* TASK *
Pull out every line below that contains the word "given". Case counts.

* * * *

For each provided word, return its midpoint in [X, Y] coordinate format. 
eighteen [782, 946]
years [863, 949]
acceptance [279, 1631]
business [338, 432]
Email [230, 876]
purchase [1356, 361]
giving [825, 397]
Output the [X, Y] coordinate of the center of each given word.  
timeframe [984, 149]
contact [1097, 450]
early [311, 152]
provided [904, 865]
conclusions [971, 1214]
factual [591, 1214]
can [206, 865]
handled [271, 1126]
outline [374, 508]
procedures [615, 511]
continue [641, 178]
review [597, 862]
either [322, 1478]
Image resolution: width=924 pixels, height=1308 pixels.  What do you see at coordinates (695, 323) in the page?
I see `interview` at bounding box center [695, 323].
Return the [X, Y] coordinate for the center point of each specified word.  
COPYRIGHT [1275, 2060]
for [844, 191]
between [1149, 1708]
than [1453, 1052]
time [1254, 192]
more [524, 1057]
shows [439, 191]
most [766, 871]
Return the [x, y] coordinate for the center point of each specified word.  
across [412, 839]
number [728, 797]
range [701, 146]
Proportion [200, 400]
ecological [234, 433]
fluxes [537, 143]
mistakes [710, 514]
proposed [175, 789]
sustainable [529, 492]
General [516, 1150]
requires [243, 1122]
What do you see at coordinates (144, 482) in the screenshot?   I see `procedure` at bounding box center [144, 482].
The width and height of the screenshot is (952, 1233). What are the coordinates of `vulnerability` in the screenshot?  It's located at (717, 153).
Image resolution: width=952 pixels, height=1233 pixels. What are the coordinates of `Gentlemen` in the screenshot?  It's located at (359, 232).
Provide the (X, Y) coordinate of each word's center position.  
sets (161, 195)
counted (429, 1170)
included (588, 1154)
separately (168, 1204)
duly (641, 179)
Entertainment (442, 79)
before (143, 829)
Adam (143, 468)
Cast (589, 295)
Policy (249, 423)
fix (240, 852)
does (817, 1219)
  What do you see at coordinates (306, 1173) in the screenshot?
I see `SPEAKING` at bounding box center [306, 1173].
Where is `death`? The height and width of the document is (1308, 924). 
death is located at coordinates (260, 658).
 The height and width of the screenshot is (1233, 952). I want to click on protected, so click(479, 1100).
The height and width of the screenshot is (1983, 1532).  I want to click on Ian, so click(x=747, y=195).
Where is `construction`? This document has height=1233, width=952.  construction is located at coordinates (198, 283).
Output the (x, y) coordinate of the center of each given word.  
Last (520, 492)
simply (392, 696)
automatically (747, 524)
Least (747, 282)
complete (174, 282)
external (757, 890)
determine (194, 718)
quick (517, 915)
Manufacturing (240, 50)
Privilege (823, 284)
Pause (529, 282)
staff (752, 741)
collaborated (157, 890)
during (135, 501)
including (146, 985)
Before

* * * *

* SOLUTION BELOW *
Output the [X, Y] coordinate of the center of each given word.  
Output the (x, y) coordinate of the center of each given word.  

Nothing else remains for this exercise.